EXERCISE: After reading the data below, copy out every line that contains the word "will".

(Stored records)
________
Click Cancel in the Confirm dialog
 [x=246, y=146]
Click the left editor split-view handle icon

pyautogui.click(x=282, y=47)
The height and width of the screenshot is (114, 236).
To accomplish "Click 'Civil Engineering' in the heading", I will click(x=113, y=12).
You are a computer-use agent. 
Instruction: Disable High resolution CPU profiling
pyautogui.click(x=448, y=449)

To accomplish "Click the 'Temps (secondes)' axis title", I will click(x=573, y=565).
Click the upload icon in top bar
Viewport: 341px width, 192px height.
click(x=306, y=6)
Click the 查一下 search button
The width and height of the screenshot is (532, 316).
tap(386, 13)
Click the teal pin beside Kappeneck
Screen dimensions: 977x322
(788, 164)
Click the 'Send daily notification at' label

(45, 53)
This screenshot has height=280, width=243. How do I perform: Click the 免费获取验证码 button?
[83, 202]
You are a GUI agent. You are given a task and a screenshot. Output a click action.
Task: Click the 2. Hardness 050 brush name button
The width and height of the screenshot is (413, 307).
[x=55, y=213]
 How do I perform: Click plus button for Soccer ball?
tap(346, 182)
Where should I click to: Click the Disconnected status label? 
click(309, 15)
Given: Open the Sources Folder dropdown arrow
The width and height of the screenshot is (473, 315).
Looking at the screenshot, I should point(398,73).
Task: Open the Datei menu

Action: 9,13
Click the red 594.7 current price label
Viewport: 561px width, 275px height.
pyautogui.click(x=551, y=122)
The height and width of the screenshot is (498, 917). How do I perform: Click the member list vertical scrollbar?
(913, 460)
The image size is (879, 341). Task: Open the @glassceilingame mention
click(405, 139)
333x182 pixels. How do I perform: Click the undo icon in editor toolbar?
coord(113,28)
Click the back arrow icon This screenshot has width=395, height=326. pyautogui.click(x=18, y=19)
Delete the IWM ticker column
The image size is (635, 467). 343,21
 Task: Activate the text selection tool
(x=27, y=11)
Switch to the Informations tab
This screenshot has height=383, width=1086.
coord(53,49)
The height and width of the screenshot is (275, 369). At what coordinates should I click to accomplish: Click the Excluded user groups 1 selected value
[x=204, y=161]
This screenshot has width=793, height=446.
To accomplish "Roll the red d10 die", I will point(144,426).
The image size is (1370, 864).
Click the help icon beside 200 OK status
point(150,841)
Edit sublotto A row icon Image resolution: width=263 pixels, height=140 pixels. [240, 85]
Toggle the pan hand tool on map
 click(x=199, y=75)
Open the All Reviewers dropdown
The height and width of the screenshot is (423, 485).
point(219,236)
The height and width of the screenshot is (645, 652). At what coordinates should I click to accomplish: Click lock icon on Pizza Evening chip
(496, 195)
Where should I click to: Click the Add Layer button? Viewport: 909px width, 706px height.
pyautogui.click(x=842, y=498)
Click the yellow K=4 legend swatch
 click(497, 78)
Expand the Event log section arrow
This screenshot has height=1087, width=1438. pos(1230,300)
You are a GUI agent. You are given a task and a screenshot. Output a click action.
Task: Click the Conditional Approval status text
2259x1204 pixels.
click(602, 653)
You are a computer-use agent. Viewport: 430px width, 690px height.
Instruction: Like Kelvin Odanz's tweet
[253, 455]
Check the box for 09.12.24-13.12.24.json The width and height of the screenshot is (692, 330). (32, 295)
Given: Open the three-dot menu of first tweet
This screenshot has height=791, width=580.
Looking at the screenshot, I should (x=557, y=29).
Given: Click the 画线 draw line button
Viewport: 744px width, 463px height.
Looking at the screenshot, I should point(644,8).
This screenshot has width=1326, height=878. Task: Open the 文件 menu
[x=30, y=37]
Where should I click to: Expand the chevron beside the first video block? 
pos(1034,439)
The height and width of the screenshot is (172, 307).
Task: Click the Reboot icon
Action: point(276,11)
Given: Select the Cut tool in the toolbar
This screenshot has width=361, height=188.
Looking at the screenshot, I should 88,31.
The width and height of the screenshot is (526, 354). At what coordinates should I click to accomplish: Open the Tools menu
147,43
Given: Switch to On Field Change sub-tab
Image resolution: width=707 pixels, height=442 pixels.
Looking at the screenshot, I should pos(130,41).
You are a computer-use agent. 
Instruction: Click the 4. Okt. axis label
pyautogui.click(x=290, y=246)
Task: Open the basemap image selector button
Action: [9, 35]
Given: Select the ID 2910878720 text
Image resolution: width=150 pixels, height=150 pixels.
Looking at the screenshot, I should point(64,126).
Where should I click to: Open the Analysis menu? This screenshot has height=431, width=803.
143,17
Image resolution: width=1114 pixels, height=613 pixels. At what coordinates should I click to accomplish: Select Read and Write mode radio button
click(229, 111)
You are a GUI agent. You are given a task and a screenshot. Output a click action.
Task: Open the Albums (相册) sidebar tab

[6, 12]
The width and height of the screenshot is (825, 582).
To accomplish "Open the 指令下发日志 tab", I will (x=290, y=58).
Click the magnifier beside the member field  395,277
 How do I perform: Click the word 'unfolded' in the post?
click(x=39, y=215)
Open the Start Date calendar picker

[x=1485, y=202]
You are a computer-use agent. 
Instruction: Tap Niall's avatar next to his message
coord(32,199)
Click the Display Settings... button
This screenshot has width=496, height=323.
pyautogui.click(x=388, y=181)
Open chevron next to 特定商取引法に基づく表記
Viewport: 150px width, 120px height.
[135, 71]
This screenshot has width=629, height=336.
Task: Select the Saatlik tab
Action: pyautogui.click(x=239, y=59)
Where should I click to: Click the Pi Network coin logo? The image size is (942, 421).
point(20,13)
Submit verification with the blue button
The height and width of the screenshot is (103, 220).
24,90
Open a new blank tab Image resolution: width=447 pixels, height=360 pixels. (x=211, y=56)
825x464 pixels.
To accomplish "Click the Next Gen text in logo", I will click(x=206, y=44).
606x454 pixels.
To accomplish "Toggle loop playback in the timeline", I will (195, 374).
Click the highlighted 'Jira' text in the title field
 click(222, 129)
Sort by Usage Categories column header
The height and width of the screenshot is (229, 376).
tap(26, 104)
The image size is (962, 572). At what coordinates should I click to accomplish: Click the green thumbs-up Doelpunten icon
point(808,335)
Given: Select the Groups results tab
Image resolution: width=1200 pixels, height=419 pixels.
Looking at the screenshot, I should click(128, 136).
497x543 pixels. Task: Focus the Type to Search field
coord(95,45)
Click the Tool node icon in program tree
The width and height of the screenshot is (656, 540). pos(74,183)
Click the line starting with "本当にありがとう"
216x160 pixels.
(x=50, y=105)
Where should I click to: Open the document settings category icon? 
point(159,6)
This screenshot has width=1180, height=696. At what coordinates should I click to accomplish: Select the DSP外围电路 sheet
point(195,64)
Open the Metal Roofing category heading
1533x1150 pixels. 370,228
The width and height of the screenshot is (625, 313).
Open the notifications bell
________
SOLUTION TO THE PROBLEM:
To accomplish "Click 'Civil Engineering' in the heading", I will click(x=113, y=12).
To accomplish "Click the 'Temps (secondes)' axis title", I will click(x=573, y=565).
To accomplish "Roll the red d10 die", I will point(144,426).
To accomplish "Open the 指令下发日志 tab", I will (x=290, y=58).
To accomplish "Click the Next Gen text in logo", I will click(x=206, y=44).
To accomplish "Toggle loop playback in the timeline", I will (195, 374).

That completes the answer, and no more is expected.